Consigne: Réécris sous forme de liste le paragraphe de l'extrait qui commence par « Selon lui, une partie de la solution », en gardant ses faits principaux.

Extrait proposé:
::::::::::

Bernard Drainville ne cache pas son inquiétude. Venu présenter au Devoir ses propositions pour le «renouveau démocratique» qui sera au menu du conseil national du PQ à la fin de janvier, le député péquiste admet que les crises successives qui déchirent les troupes souverainistes et la rafale de démissions mettent le parti en danger. Au fil de la conversation, ses propos sont ponctués de silences et d'hésitations qui en disent long sur son état d'esprit.
«Il faut refaire l'unité du parti. En fait, il faut que les départs cessent. Il y a eu trop de départs et il y a eu trop de démissions. Mais là, il faut commencer à ramener notre monde. À toutes les fois qu'on en perd un, on s'affaiblit, pas seulement comme parti et comme mouvement, mais on s'affaiblit également dans l'opinion publique», dit-il.
Ramener les démissionnaires au bercail, qu'il s'agisse de Louise Beaudoin ou de Pierre Curzi, faire alliance avec les forces souverainistes — Québec solidaire en premier lieu —, et recréer un lien de confiance avec les citoyens désabusés de la classe politique, voilà le mode d'emploi que le PQ devrait suivre pour se sortir du pétrin, croit Bernard Drainville.
Pauline Marois est-elle en mesure de mener cette opération de sauvetage? «Je le pense», avance-t-il avant de marquer une pause. «Mais disons que le temps presse parce qu'on a des élections qui nous pendent au bout du nez... Il faut que Pauline réussisse à gagner la confiance des Québécois et ça doit se faire rapidement parce que M. Charest n'attend que l'ouverture pour déclencher des élections. Je lis les mêmes sondages que vous et j'entends les mêmes choses que vous: s'il y avait des élections aujourd'hui, on serait dans le gros trouble. Le Parti québécois pourrait faire face au même sort que le Bloc québécois le 2 mai dernier.»
«Un parti comme les autres»
Selon lui, une partie de la solution réside dans l'adoption par le parti de mesures susceptibles de redonner aux citoyens le sentiment que leur voix est écoutée et qu'ils sont partie prenante de l'exercice du pouvoir. En juillet dernier, il les a d'ailleurs sondés. Expédiés par courriel ou via les médias sociaux, les messages ont afflué et le verdict a été sans équivoque: non seulement les Québécois ont-ils perdu confiance dans la classe politique, mais ils portent un jugement sévère à l'endroit du PQ. «Ils nous ont dit: "Vous, du Parti québécois, vous avez déjà été le parti du peuple québécois, le parti des gens ordinaires, de la classe moyenne et des familles [...], mais vous êtes devenus un parti comme les autres"», relate Bernard Drainville.

::::::::::

Extraits d'enregistrements:
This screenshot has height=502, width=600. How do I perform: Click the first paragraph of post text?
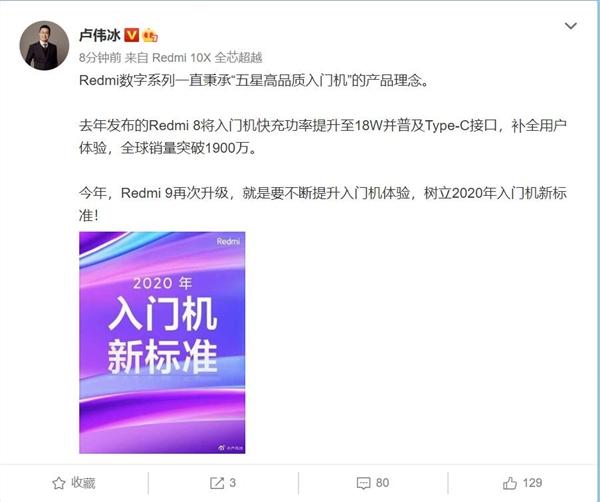254,81
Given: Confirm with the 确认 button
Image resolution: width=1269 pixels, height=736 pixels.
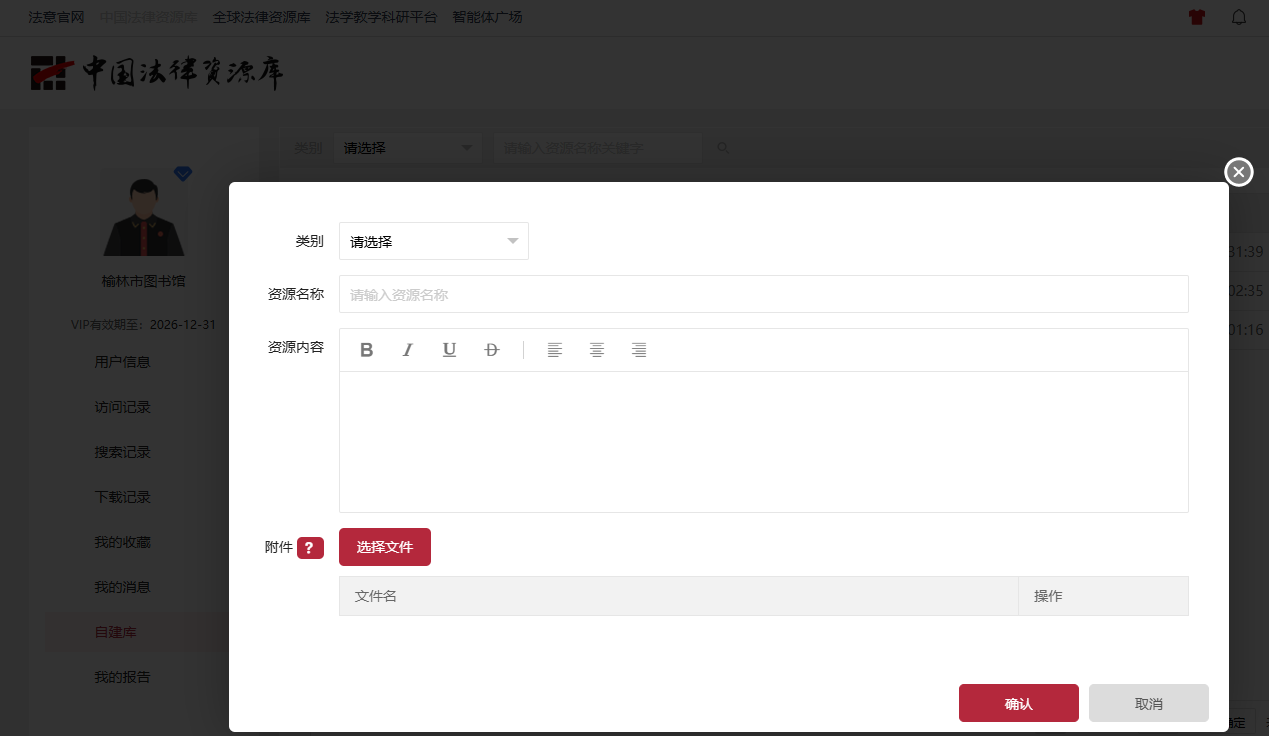Looking at the screenshot, I should coord(1018,703).
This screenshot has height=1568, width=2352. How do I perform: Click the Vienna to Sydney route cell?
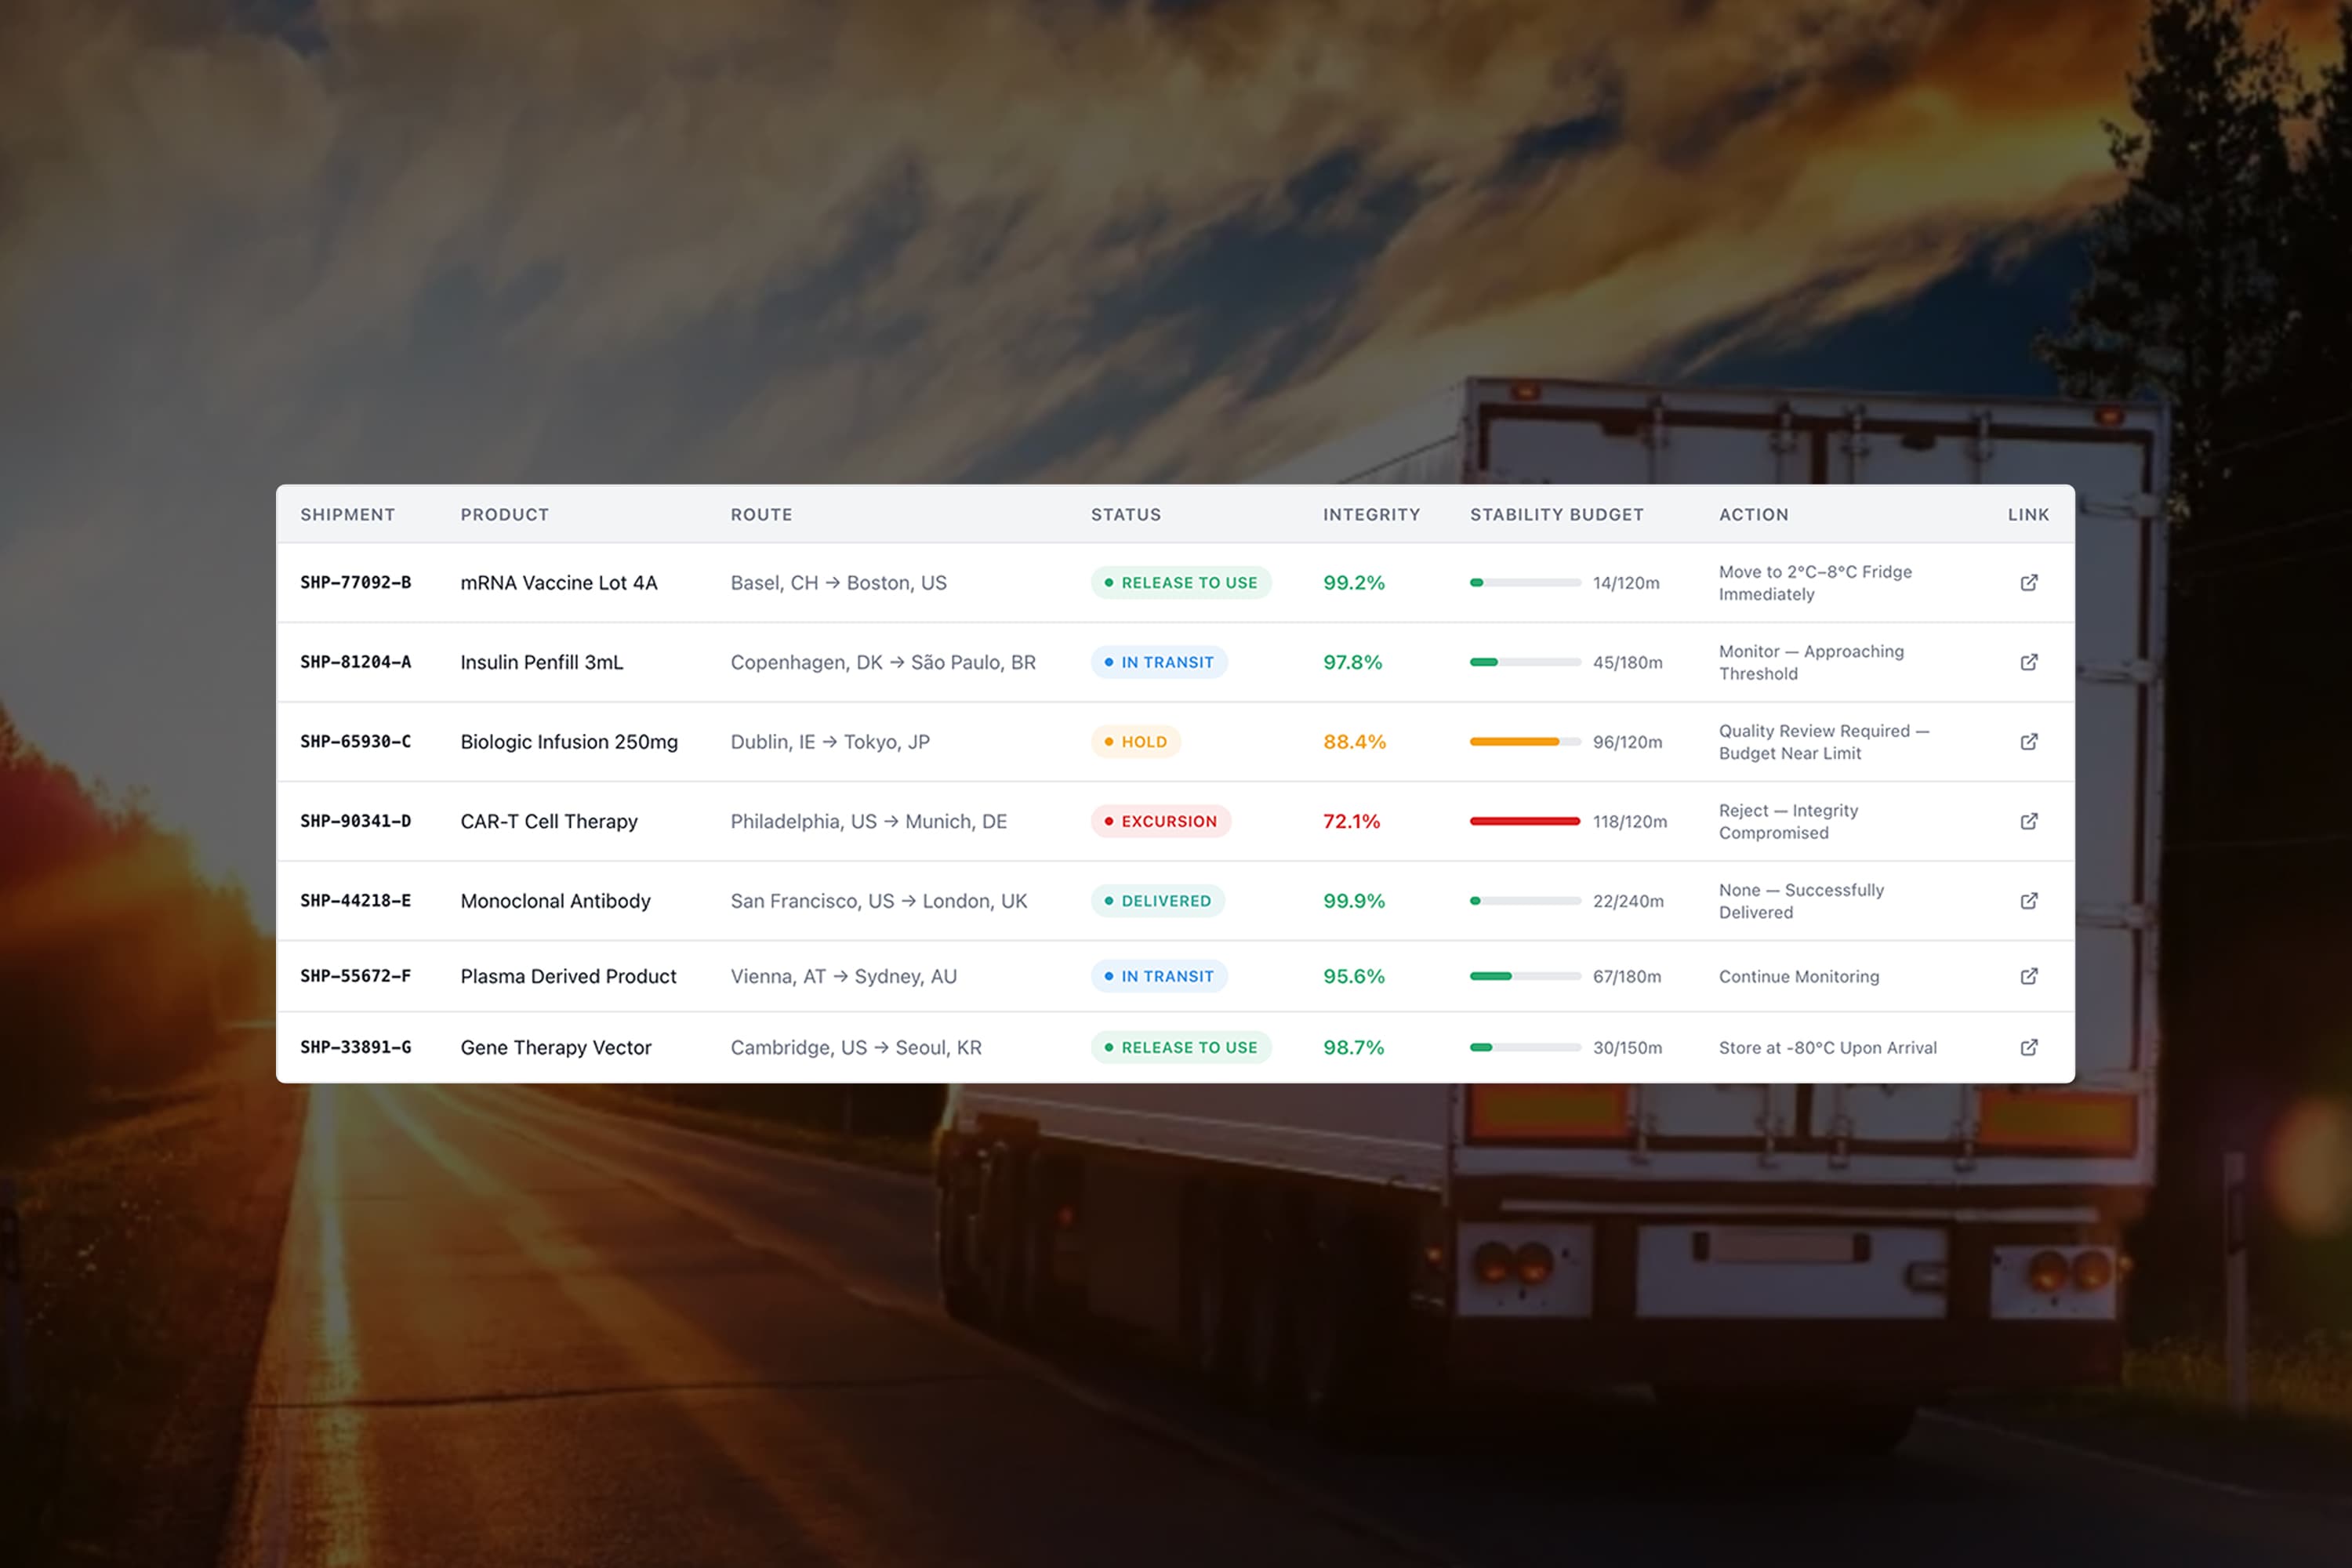pyautogui.click(x=843, y=976)
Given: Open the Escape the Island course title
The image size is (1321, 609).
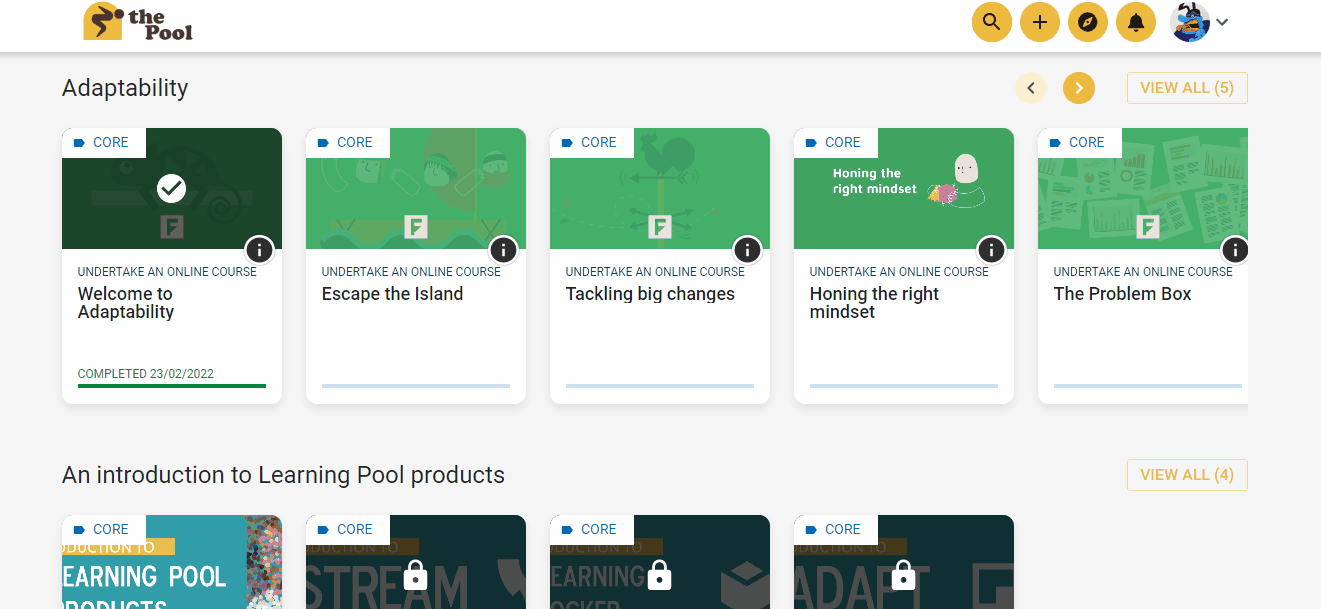Looking at the screenshot, I should (x=392, y=294).
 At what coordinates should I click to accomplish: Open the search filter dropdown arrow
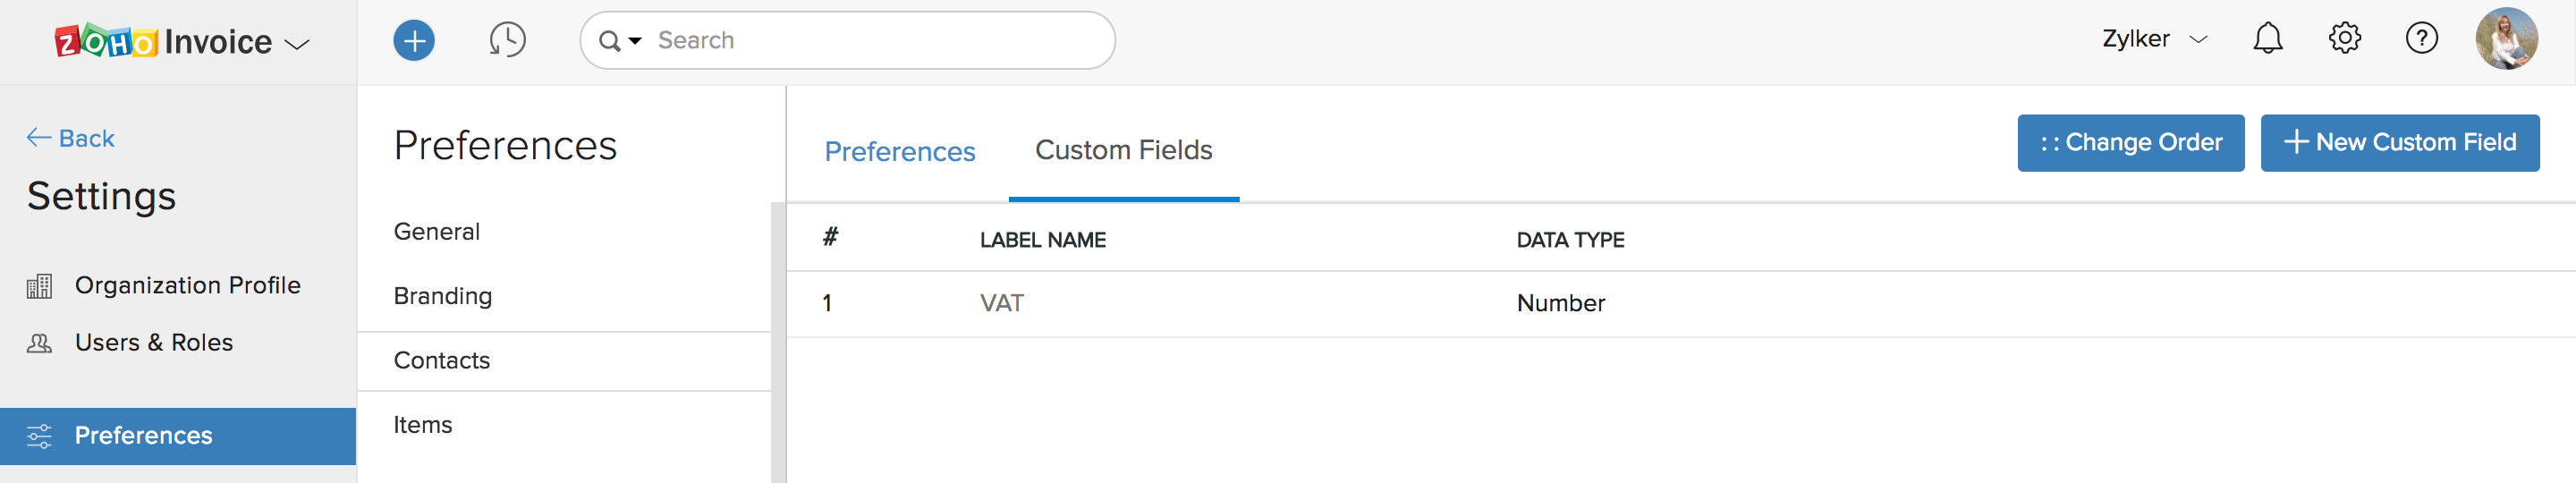click(x=635, y=41)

::::::::::

Solution:
- Selon Bernard Drainville, le parti doit adopter des mesures qui redonnent aux citoyens le sentiment d'être écoutés et de prendre part à l'exercice du pouvoir.
- En juillet dernier, il a sondé les citoyens. Les messages, envoyés par courriel ou par les médias sociaux, ont afflué.
- Le verdict est clair : les Québécois ont perdu confiance dans la classe politique et jugent sévèrement le PQ.
- Ils reprochent au PQ d'être devenu « un parti comme les autres », alors qu'il a déjà été le parti du peuple québécois, des gens ordinaires, de la classe moyenne et des familles.